Tribune and first spear walked swiftly to the camp’s western gate, greeting the incoming horsemen as the sun dipped to touch the horizon. Silus jumped down from his sweat-soaked mount and passed the reins to another rider, gesturing to the horses. One of the mounts was riderless, while another had a dead man’s body draped over its back and held in place by its saddle horns.

‘Make sure they’re properly wiped down, we don’t want them wet when night falls, and give them all an extra half-ration of feed, they’ve earned it.’ He dismissed his men with a wave, turning to salute his superiors with a dejected expression the like of which Julius had never thought to see on his face. ‘Evening sir … First Spear. Forgive me if I’m a little sweaty myself, but we’ve had something of a day of it.’

Scaurus turned away, waving a hand for the two men to follow him.

‘In that case, Decurion, I expect you’ll be needing a cup of wine.’

In the relative security of the command tent, the decurion sipped mechanically at his cup without any sign of tasting the drink, closing his eyes for a moment and rubbing a hand over his weather-beaten face.

‘We dragged the lures for fifteen miles or so, as you commanded Tribune, until we were well past the Frying Pan’s western rim, then dumped them and made our way along the range that forms the western side. I thought we’d had the perfect result until the archers hit us.’
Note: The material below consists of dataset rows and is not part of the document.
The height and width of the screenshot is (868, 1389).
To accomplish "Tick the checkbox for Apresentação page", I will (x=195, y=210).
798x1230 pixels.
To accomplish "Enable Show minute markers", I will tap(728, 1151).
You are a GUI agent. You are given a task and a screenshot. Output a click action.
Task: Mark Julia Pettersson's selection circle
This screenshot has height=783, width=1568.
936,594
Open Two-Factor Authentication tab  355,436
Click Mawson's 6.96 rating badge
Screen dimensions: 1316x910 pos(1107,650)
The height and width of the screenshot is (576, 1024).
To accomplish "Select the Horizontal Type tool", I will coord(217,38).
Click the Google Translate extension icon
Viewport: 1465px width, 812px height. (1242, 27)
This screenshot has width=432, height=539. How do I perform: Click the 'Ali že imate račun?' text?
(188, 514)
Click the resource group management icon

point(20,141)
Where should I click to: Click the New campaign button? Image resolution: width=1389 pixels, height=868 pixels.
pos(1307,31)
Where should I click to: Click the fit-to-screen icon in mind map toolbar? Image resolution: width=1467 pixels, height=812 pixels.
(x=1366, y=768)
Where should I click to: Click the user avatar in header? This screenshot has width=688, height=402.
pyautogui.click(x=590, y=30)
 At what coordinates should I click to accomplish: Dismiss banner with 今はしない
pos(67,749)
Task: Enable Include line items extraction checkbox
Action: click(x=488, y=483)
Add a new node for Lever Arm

Julius shot a glance at Scaurus as he spoke.

‘Archers?’

‘Yes. No more than half a dozen of them, and they were shooting from the hillside that overlooks the path around the northern edge of the range, but either they were the best shots in the tribe or they got luckier than they deserved. I lost two men, the one you saw and another who fell from his horse with an arrow in his back. Cocidius forgive me, I left him to lie there, and whether he was living or dead I have no clue. I knew that if I went back to recover him the archers would probably hit more of us, and I’d end up with more empty saddles …’

He sipped the wine again, and Julius spoke quickly, flashing a warning glance to Scaurus.

‘That’s the reality, Silus, the hard truth of commanding men out here with no one to fall back on. Do the right thing by your lads and suffer the guilt of a missing man, or do the right thing by him and lose more of them to no military purpose. How would you have felt if you’d ridden back with half your squadron shot out from under you?’ Silus nodded, his eyes starting to moisten. ‘And if you feel like crying, get it over here and now, and don’t go out there until you can look your men in the eye and tell them that you did the right thing, no matter how bad it feels. After all, you’ve got a reputation for being a hard arsed, smart mouthed, couldn’t give a shit arsehole to maintain, or had you forgotten?’

The decurion stared at him for a moment, then stuck his jaw out and drained the wine in a single gulp, putting the cup down on the tent’s map table with a soft click. He saluted and turned for the tent’s doorway, stopping to brace his shoulders before stepping through and back out into the scrutiny of the cohort’s men.

‘That was harsh, Julius, even if it did seem to put some life back into the man.’

The first spear turned to look at Scaurus with narrowed eyes.

‘I agree, Tribune. In truth it should be you and I agonising over a man left for dead, and quite possibly writhing under the ink monkeys’ knives even as we speak. But then you and I have long since hardened ourselves to those sorts of dilemmas, haven’t we? And now, if you’ll forgive me, I’ll be away to tell the sentries on the western wall just what I think of the fact that I spotted Silus and his men coming in before they did. After all, I do have a reputation as a tirelessly vindictive bastard whenever I find any sign of weakness in my cohort, don’t I?’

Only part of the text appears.